2. Een nieuw landschap met vaste bewoners

Kreekruggen, dijken, moeren

Het landschap van de gemeente Kapelle heeft duidelijke kenmerken. Een concentratie van boomgaarden tussen Wemeldinge en Kapelle, en ten westen van Kapelle-Biezelinge. Aan de oostkant van de gemeente laaggelegen weidegebied, de moeren. Binnendijken ontbreken. De verklaring voor deze kenmerken gaat zo’n tweeduizend jaar terug. Het is een verhaal van schorren en kreekruggen, van dijken en moeren.

De Romeinen vertrokken na het jaar 300 geleidelijk uit onze streken. Het landschap werd steeds natter. De zee brak op verschillende plaatsen door de strandwallen (lage duintjes), er kwamen nieuwe geulen in het achterland en bestaande geulen werden breder. Het veenoppervlak tussen de geulen werd lager. De boeren in de IJzertijd en de Romeinse tijd hadden namelijk al greppels gegraven om hun land te ontwateren. Daardoor klonk de bodem in. Ook door de veenafgraving voor brandstof en zoutwinning was het oppervlak hier en daar verlaagd.

De bewoning verdween na de Romeinse tijd niet helemaal. Maar de meeste overgebleven mensen zochten hun heil nu toch op de hogere strandwallen aan de Noordzeekust. Eeuwenlang bleef het land onder invloed van de zee. Op het veen in het achterland zette de zee een laag zand en klei af, die gemiddeld zo’n 1 meter dik werd. De hoogste plekken ontwikkelden zich tot begroeide schorren. Deze overstroomden bij normaal hoogwater meestal niet meer. Langs de geulen ontstonden zandige oeverwallen.
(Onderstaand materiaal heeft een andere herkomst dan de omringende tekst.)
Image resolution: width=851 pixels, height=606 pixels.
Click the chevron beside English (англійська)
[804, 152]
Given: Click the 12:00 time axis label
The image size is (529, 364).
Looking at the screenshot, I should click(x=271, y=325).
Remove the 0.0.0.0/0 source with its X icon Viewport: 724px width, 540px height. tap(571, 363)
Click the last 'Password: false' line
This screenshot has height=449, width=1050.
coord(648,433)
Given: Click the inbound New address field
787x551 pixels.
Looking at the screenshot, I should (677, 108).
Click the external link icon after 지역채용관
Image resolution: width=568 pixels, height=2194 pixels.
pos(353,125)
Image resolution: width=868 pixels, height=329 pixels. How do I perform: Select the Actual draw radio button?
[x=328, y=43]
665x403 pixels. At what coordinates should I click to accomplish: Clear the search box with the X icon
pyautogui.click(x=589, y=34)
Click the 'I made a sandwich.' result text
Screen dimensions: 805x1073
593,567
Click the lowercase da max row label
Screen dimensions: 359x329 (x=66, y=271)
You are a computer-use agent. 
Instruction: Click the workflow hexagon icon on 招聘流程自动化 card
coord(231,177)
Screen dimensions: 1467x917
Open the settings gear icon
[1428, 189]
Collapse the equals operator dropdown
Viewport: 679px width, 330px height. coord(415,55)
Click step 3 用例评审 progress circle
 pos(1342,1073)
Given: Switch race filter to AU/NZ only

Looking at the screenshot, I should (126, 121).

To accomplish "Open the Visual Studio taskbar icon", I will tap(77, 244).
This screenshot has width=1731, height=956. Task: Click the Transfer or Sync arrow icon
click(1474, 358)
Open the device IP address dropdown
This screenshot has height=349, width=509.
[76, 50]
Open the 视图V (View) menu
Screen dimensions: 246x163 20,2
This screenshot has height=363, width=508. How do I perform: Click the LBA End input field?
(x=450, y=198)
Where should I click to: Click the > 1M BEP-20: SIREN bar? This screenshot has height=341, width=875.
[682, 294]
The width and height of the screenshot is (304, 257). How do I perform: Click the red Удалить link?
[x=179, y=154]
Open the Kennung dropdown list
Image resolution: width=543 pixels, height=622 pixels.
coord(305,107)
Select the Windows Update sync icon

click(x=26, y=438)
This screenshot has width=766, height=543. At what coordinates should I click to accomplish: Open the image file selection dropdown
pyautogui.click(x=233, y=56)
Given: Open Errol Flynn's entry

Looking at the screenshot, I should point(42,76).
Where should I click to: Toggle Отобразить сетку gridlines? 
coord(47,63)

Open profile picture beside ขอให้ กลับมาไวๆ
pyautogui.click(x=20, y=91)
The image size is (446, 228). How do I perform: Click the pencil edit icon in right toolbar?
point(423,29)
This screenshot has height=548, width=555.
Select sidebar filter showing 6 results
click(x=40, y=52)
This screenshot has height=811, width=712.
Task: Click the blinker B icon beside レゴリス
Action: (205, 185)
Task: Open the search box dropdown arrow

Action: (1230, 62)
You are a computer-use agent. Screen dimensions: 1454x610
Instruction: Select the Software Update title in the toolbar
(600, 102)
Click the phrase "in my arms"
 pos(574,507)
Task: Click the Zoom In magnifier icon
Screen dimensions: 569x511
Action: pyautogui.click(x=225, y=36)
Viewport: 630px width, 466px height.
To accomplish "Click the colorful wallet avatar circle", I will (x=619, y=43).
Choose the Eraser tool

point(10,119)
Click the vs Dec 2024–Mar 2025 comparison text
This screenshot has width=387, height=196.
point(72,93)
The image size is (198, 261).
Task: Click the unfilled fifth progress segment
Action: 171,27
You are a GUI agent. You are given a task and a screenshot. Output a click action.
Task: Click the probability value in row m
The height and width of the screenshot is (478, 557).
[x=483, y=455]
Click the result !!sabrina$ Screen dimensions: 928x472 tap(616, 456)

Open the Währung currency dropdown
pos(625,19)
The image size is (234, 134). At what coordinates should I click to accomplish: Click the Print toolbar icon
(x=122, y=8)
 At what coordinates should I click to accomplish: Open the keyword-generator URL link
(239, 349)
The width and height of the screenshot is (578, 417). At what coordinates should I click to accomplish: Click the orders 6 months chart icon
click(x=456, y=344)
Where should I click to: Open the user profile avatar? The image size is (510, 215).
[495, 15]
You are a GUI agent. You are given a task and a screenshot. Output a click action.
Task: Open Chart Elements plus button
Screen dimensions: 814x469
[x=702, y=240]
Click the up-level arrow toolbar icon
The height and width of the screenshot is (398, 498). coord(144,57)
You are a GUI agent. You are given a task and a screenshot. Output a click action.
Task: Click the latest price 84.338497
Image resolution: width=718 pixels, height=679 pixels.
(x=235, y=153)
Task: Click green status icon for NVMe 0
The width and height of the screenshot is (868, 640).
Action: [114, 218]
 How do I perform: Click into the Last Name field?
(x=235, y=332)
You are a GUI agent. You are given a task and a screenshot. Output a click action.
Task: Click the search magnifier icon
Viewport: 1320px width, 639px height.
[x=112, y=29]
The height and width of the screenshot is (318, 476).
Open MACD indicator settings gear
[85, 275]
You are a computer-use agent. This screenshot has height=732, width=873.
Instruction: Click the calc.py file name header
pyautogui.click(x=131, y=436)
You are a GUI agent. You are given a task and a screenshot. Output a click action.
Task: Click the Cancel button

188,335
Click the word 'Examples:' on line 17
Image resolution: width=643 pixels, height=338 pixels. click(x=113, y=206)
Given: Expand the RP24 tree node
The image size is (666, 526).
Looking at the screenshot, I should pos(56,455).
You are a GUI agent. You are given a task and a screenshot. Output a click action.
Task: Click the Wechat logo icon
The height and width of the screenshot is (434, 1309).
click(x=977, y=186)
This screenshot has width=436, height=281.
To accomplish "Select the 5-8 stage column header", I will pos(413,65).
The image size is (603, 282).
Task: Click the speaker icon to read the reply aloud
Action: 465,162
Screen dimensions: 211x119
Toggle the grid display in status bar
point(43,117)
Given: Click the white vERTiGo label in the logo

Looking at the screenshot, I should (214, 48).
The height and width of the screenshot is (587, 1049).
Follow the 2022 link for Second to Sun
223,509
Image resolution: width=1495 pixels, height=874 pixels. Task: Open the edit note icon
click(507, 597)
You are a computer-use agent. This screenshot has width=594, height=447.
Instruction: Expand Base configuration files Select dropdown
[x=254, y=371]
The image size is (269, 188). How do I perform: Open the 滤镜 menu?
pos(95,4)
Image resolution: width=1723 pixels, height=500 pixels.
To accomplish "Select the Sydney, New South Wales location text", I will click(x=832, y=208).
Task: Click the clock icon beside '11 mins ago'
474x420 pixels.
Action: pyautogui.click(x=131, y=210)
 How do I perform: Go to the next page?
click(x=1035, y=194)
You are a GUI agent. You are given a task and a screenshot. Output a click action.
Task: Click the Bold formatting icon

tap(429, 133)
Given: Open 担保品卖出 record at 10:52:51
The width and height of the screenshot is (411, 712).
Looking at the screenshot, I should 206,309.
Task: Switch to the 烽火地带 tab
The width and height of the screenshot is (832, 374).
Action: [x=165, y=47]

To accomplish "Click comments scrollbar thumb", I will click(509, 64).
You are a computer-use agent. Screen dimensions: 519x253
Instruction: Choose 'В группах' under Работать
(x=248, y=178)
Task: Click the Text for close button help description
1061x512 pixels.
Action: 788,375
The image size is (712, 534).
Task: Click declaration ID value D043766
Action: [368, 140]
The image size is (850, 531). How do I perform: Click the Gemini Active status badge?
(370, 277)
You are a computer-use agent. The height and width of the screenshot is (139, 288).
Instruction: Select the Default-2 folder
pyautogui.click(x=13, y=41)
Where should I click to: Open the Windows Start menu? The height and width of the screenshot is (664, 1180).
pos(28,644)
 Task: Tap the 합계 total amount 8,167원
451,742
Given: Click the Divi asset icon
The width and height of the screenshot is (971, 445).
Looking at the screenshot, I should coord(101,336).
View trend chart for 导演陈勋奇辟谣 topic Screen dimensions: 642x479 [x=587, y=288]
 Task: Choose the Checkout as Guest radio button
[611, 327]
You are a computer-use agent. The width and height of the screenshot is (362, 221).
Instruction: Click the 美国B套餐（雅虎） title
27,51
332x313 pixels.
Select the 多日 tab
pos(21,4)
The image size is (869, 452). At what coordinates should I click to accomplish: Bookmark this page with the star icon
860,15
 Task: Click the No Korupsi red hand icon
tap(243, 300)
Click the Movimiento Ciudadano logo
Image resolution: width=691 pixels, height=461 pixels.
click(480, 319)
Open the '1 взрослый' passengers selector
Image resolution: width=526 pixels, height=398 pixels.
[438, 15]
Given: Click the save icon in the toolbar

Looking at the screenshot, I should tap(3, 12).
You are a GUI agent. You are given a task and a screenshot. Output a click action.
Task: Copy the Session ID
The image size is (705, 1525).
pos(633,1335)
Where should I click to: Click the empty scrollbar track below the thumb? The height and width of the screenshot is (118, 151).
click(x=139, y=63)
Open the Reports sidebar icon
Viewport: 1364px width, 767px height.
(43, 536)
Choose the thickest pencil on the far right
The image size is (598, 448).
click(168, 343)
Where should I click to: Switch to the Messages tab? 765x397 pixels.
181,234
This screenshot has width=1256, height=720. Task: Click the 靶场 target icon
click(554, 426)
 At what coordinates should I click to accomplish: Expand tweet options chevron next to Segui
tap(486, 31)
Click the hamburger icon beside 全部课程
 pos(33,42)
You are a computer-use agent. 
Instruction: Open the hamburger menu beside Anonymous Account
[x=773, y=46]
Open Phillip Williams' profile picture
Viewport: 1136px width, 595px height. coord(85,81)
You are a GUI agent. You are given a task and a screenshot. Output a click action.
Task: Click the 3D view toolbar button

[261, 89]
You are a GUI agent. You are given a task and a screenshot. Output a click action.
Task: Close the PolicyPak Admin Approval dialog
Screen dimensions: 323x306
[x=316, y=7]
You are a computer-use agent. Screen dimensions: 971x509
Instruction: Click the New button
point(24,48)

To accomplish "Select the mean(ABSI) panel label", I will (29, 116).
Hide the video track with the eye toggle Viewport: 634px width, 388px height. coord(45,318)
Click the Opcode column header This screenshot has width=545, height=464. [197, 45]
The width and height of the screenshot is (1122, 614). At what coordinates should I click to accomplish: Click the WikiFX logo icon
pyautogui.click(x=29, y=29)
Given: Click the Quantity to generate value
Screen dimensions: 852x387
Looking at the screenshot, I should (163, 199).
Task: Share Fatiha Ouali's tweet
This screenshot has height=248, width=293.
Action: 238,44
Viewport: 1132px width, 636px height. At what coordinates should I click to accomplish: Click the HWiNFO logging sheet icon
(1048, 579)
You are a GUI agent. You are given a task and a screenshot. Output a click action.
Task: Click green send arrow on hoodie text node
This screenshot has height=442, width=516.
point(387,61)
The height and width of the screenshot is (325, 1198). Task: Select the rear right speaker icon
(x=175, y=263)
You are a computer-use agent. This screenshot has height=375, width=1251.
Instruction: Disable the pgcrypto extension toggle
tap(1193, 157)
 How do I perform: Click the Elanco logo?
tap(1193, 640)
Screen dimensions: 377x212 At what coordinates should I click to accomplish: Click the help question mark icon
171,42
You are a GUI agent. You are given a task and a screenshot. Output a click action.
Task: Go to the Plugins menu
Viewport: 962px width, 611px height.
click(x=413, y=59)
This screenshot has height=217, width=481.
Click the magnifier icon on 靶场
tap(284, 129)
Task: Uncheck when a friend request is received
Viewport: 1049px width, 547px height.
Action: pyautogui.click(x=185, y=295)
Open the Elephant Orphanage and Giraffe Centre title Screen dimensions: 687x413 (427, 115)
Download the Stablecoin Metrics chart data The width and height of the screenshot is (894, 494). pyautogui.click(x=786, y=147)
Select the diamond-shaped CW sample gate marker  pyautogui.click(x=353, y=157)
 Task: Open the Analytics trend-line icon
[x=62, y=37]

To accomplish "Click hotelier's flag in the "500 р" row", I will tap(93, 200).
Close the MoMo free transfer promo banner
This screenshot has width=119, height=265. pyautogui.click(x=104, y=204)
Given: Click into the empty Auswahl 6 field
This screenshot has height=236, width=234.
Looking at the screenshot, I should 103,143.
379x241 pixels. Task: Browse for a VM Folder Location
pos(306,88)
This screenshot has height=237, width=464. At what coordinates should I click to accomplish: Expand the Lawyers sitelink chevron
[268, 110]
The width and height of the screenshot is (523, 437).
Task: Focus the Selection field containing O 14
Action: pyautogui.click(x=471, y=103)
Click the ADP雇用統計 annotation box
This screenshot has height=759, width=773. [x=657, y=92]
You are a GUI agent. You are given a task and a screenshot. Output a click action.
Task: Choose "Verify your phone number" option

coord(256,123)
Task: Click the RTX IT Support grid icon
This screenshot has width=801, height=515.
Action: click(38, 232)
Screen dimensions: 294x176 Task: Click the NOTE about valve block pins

Omstreeks de achtste eeuw begonnen schaapherders met hun kudden de schorren te gebruiken. Ze werkten vooral voor Vlaamse abdijen, zoals de Sint-Baafsabdij in Gent. Om veilig te zijn voor de hoogste vloeden die nog wél de schorren overstroomden, zoals bij een storm met springvloed, wierpen ze heuveltjes op. Die werden stellen of stelbergen genoemd. Soms groeven ze op de hoogste plekken drinkputten met een kade eromheen. Die heetten hollestelle – nog altijd een Zeeuwse familienaam. Er is in de omgeving, net buiten de gemeentegrens, nog één complete hollestelle overgebleven, aan de Ruisweg ten zuidwesten van Wemeldinge.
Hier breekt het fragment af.